Exercise brief: Rescale the records below by writing out every line again, requests included, with each coordinate in the answers multiplied by 2.45 and rounded to a whole number, halves rounded up. Leave the pictures out of your answer.

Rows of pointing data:
#####
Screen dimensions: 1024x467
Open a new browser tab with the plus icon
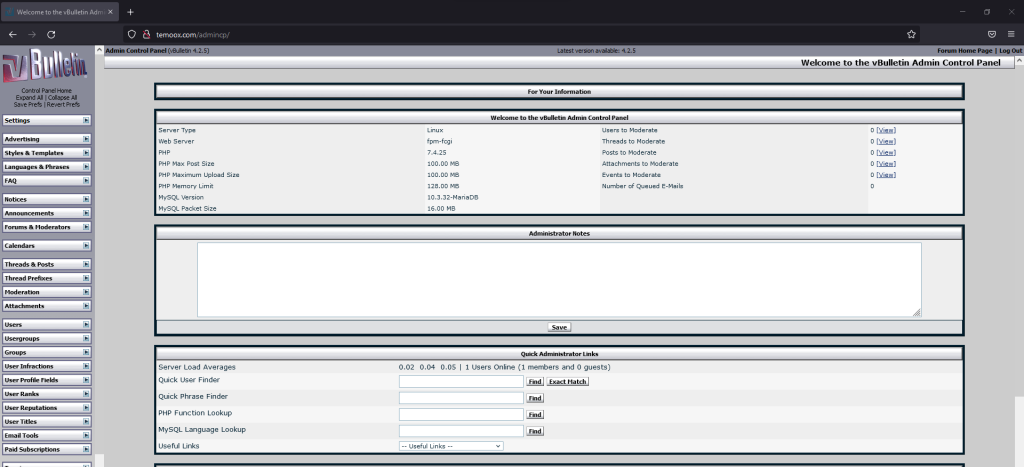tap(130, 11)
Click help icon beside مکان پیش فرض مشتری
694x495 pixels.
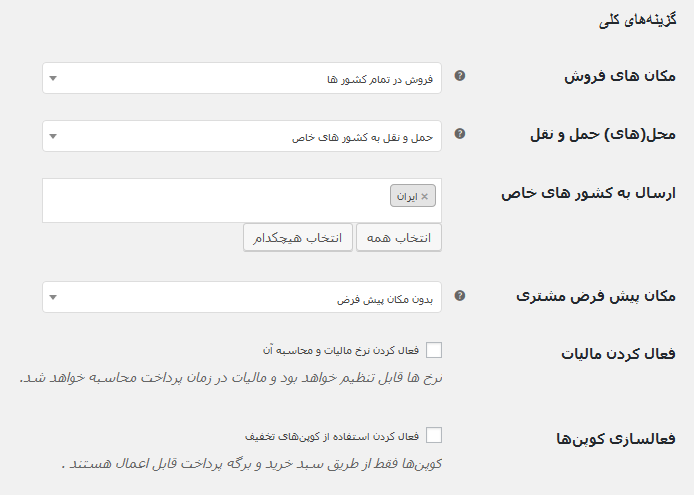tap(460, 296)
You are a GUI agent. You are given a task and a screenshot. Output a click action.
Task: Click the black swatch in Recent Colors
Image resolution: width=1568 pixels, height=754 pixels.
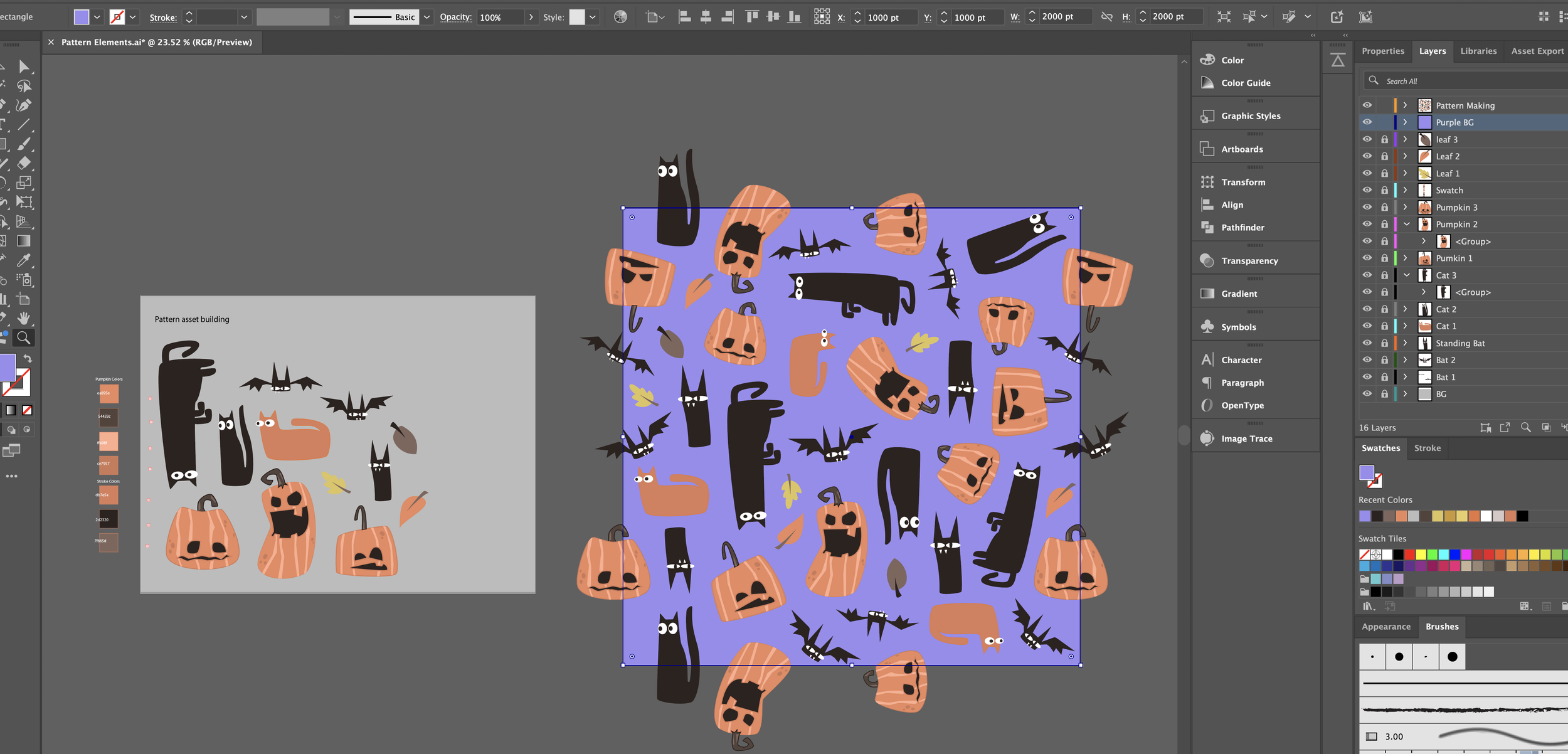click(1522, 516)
#####
Written answer:
Screen dimensions: 1024x467
Open a new browser tab with the plus icon
tap(319, 27)
Click help icon beside مکان پیش فرض مشتری
694x495 pixels.
tap(1127, 725)
You are a GUI agent. You are given a task and a screenshot. Output a click action.
Task: Click the black swatch in Recent Colors
Image resolution: width=1568 pixels, height=754 pixels.
click(3729, 1264)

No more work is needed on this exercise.